### RECORDS TO USE ###

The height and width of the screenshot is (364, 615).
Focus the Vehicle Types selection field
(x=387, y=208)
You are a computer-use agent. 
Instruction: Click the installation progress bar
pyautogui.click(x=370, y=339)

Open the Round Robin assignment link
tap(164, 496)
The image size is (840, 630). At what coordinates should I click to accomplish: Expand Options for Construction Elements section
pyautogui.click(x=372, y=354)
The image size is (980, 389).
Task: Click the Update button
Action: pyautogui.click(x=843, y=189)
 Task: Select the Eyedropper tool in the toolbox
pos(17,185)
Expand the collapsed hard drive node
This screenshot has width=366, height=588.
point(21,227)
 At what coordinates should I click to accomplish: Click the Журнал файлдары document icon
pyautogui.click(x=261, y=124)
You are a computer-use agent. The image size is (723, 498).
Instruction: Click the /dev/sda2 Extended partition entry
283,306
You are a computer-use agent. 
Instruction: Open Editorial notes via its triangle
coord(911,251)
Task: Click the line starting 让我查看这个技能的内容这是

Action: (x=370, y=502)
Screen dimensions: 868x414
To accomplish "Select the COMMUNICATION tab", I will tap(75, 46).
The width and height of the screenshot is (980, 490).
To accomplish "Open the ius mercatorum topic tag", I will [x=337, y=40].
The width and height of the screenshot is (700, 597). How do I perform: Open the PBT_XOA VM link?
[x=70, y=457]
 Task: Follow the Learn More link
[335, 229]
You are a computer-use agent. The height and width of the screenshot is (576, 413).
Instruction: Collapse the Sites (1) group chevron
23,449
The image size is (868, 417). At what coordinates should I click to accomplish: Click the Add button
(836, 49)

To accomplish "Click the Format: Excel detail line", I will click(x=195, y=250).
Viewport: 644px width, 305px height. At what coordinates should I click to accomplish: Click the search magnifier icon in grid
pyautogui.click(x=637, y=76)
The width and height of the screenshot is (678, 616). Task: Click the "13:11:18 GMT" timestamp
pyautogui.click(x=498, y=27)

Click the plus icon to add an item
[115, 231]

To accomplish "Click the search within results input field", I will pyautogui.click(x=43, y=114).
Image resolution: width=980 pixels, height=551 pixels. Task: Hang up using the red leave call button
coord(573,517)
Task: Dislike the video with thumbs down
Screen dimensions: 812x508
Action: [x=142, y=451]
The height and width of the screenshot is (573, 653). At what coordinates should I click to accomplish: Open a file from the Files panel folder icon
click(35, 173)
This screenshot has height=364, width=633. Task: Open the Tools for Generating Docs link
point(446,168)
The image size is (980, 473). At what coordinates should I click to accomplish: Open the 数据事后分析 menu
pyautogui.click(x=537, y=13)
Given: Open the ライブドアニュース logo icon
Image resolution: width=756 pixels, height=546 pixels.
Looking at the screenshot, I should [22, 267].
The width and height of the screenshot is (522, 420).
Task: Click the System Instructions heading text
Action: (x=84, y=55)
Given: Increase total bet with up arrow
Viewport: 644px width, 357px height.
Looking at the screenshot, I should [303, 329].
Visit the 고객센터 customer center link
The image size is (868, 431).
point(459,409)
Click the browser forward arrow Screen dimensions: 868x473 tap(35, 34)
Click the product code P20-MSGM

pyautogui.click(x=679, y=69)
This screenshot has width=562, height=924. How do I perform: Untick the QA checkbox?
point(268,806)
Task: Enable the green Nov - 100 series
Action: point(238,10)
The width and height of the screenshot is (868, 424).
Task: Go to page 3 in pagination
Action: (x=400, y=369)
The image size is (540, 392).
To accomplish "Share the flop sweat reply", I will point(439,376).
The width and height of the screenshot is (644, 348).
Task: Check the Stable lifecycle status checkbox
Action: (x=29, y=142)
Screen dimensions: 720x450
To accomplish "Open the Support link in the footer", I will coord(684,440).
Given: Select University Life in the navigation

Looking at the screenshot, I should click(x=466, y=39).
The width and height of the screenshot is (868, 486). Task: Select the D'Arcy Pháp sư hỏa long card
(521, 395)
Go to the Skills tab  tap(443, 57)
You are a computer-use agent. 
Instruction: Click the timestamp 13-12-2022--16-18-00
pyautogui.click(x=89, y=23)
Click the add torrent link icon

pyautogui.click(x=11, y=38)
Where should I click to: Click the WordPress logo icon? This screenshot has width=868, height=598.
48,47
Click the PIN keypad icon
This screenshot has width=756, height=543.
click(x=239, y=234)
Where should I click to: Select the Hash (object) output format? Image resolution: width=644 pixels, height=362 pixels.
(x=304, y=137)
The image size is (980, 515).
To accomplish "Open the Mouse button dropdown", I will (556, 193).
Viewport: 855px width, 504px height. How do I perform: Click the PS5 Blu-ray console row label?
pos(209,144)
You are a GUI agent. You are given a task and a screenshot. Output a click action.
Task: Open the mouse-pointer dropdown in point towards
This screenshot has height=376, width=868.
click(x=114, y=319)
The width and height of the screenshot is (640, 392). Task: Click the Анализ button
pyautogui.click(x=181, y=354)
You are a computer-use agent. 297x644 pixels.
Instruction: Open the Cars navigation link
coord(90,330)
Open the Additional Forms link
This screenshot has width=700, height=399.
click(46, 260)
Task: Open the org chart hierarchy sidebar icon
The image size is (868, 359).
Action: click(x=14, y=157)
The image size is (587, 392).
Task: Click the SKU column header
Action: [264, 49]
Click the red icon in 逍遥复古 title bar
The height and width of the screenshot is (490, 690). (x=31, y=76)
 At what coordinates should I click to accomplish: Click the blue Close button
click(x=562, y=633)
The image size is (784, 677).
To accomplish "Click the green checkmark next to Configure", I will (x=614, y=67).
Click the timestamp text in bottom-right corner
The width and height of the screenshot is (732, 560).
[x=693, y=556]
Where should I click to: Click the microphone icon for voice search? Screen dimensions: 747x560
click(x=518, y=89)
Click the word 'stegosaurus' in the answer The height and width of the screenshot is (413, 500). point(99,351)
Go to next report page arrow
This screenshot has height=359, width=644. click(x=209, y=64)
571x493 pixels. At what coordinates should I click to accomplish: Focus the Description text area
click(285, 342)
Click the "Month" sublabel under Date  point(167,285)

###

• WHAT YOU WILL DO: Everything from the line containing "Click the word 'stegosaurus'" through the final line of the entries is to be written out exactly. No other lines belong in the answer.

• YOUR SOLUTION:
Click the word 'stegosaurus' in the answer The height and width of the screenshot is (413, 500). point(99,351)
Go to next report page arrow
This screenshot has height=359, width=644. click(x=209, y=64)
571x493 pixels. At what coordinates should I click to accomplish: Focus the Description text area
click(285, 342)
Click the "Month" sublabel under Date  point(167,285)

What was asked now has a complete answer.